#6 RX overrun errors ignored

open
None
5
2012-05-08
2006-02-15
Brian Behlendorf
No

Hi Folks,

I recently uncovered another issue which I thought
would be of interest to you. While trying to get to
the bottom of a mysterious networking issue, I
discovered that the e1000 driver does not track RX
descriptor overflow errors. So I crafted a patch to
ensure stats for those errors were tracked and re-ran
my tests. Long story short I was seeing boatloads of
them and simply increasing the RX descriptor size
resolved the issue.

Since the driver wasn't tracking these stats ethtool
always reported zero rx_over_errors. Which means it
took me quite a while to suspect this and run the issue
to ground. Can we get the attached patch or a version
of it in to the next release!

Discussion

  • Tracks RX overrun stats

     
  • Andreas Dilger
    Andreas Dilger
    2006-02-15

    Logged In: YES
    user_id=15987

    As a secondary goal, it might be nice to have the driver
    increase the size of the RX descriptor ring buffer (to some
    upper limit) if this is happening, instead of requiring it
    to be increased manually (which can only be done if the
    module is unloaded and reloaded).

     
  • Logged In: YES
    user_id=631160

    Okay, thanks for the report and the patch. The reason I
    don't like this patch is
    a) it puts more code in the interrupt handler, which is a
    performance issue.
    b) this functionality was already there, when you get RNBC
    errors (Receive No Buffer Count) it implies you need to
    increase your allocation. RNBC does not imply that you've
    dropped the packet, unless rx_missed_errors goes up too.
    w.r.t. the second comment, you can increase your receive
    descriptor count with ethtool -G ethX rx

     
  • Logged In: YES
    user_id=422580

    Thanks for the prompt reply, let me follow up on your comments.

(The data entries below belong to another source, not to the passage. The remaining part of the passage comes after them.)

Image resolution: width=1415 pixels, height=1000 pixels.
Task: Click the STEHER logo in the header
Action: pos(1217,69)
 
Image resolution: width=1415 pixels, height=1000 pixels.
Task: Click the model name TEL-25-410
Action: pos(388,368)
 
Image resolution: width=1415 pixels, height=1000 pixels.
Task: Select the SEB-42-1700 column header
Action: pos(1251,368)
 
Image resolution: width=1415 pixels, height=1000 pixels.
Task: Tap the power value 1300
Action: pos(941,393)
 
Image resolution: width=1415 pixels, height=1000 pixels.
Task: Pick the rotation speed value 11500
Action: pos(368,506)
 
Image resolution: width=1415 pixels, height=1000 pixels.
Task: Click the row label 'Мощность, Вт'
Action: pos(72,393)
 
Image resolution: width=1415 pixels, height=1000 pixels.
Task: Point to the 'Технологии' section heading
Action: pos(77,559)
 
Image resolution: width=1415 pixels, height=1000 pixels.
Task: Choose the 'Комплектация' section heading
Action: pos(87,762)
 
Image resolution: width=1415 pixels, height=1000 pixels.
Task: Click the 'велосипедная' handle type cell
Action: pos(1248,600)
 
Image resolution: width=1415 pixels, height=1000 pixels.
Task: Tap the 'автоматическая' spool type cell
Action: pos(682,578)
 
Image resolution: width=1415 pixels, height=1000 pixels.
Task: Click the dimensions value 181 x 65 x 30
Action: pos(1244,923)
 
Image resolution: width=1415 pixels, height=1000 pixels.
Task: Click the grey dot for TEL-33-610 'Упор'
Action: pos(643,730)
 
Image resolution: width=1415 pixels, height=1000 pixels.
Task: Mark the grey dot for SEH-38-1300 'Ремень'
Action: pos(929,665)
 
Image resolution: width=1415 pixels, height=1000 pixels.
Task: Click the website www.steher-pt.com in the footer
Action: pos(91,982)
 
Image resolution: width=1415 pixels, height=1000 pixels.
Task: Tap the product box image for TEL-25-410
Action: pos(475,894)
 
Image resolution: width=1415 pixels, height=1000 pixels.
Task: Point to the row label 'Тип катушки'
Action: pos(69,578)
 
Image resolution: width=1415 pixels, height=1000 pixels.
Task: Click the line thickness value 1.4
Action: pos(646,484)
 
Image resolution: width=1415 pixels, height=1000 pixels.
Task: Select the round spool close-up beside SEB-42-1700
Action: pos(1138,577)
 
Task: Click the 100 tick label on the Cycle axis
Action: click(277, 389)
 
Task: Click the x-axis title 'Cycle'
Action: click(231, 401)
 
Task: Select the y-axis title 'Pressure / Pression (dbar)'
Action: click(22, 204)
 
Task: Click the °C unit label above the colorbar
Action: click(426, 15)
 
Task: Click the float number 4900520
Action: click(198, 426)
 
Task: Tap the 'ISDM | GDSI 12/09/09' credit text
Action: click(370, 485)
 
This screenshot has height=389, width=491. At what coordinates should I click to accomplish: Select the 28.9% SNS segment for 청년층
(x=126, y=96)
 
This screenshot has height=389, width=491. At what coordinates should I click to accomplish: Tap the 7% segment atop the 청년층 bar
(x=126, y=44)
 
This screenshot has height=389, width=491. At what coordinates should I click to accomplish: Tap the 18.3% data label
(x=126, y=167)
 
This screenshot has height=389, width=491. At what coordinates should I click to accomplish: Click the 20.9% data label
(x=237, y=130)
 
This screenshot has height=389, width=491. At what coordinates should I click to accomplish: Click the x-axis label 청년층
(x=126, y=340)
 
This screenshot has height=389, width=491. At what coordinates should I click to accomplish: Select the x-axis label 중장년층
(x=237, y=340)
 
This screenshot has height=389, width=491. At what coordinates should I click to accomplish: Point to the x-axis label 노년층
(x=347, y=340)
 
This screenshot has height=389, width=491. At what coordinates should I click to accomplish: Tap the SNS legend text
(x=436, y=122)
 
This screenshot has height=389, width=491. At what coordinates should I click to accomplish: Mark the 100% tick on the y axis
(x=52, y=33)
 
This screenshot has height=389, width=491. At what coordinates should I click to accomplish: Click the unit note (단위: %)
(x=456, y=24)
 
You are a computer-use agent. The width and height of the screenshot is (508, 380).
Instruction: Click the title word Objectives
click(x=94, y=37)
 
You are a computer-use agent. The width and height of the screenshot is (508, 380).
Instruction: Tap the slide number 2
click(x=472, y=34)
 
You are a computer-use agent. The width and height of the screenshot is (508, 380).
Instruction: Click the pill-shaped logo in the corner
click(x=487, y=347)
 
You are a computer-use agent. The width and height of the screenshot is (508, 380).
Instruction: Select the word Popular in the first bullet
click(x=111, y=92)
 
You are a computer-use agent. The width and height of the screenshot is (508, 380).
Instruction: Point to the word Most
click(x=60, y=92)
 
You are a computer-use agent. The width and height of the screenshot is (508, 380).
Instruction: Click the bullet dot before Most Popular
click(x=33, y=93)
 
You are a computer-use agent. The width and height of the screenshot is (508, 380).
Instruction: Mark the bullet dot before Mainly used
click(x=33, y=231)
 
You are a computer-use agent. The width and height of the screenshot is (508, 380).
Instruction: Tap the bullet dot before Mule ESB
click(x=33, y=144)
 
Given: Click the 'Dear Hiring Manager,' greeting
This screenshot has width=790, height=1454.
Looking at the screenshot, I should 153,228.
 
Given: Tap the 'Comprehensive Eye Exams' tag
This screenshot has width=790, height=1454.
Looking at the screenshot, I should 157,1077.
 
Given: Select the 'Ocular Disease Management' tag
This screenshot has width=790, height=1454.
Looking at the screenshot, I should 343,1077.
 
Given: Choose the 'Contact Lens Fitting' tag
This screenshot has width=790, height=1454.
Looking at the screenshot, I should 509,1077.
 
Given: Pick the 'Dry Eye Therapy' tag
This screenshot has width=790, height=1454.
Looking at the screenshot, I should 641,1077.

    Concerning putting more code in the interrupt handler I
    understand your wanting to keep it as minimal as possible.
    But I can assure it doesn't cause detectable performance
    impact on our systems. We're currently running with the
    patch on several thousand nodes.

    As for the functionality, I see your right you could
    derive the same information from other stats.
    Unfortunately, since I'm not really a network guy I took the
    0 value in rx_over_errors as truth until forced to
    investigate further. The 0 value there is deceptive, I'm
    probably not the only one which has been mislead. This
    seems like a pretty minimal change to potentially save end
    user aggrevation.